Rosa Júlio also recognizes the role of the FSL-MNCH project in income-generating activities and in health, where women are encourages to attend regular prenatal checkups and make plans to deliver in the maternity to reduce child mortality.
“We also appreciate the nutritional component that promotes fortified porridges for children from 6 months to 5 years old. Saving groups are something new in our community. They were unable to do this previously in a structured way and with the tangible results as we see now. People are now aware of how to save and how to generate income from activities. It is making a significant contribution to the development of our district and we want to see this expanded to other communities”.
Save the Children is trying to ensure that remote communities are not forgotten, so that every last child is reached. One of these communities is Matidze in Mabalane district, where there is a strong health component. Florêncio João Sambo, Preventive Medicine Technician in the District Health Directorate, classifies the Community Health Agents of the FSL-MNCH project as “the eyes and ears of the community's health”, so their support is valuable.
For Save the Children, the project is on the right track, as the success indicators shows encouraging progress. The groups are all aware of their mission as guardians of food security, and the importance of supporting the children and the development of their communities.
“From 2019 to now the areas under cultivation have grown a lot, as well as the variety of crops and their yields. It is already possible to see a bright horizon”, says the Project Coordinator, José Uqueio, noting that one cannot lose sight of the fact that the purpose is to benefit the child.

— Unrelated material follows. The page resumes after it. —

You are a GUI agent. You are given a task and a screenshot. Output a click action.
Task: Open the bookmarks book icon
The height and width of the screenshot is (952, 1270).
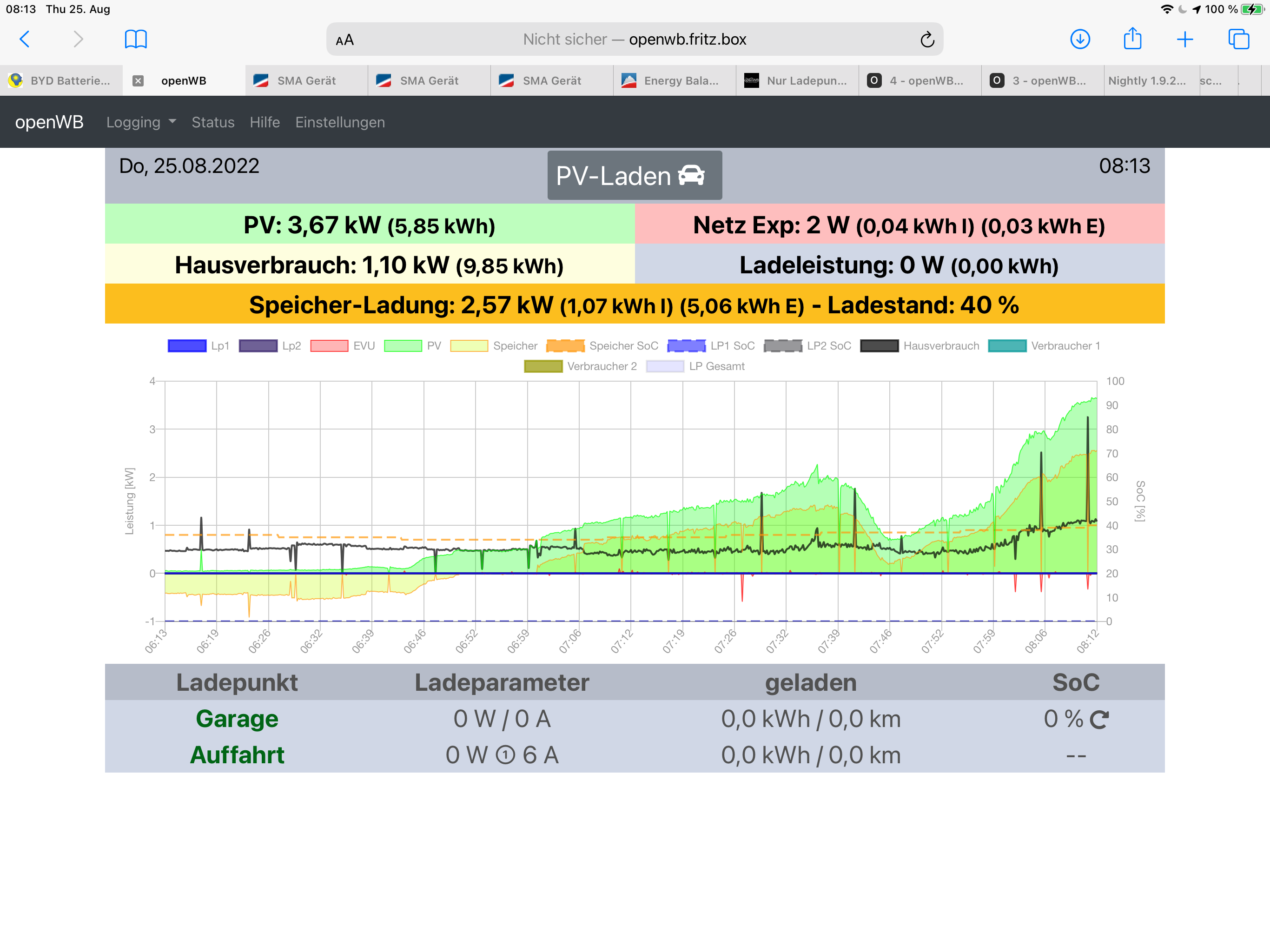point(135,39)
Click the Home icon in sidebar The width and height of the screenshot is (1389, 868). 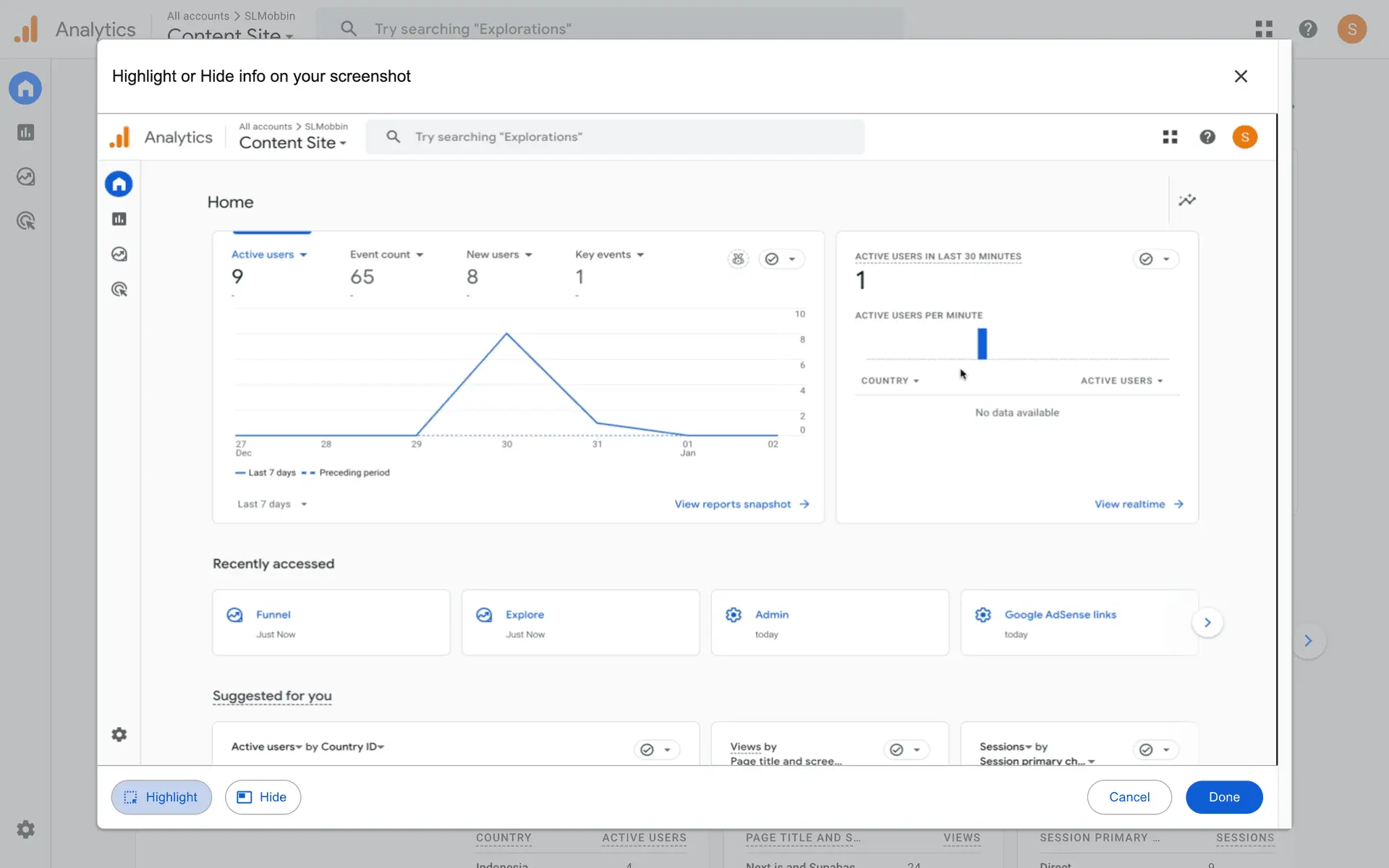point(119,184)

One of the project’s major challenges anticipated is in relation to the impact of COVID-19, since it may affect the supply chains, especially with regard to some seeds that have to come from outside the country, whose acquisition may now be more difficult. COVID-19 also affects the commercialize of produce, since people's movements have been restricted, especially through the Limpopo Corridor, which is a railroad that links Maputo to Harare and that crosses the project's implementation areas. The train's circulation boosts the local economy as it facilitates the flow of products, but with the pandemic, the corridor has been closed for months and its reopening date is still unknown.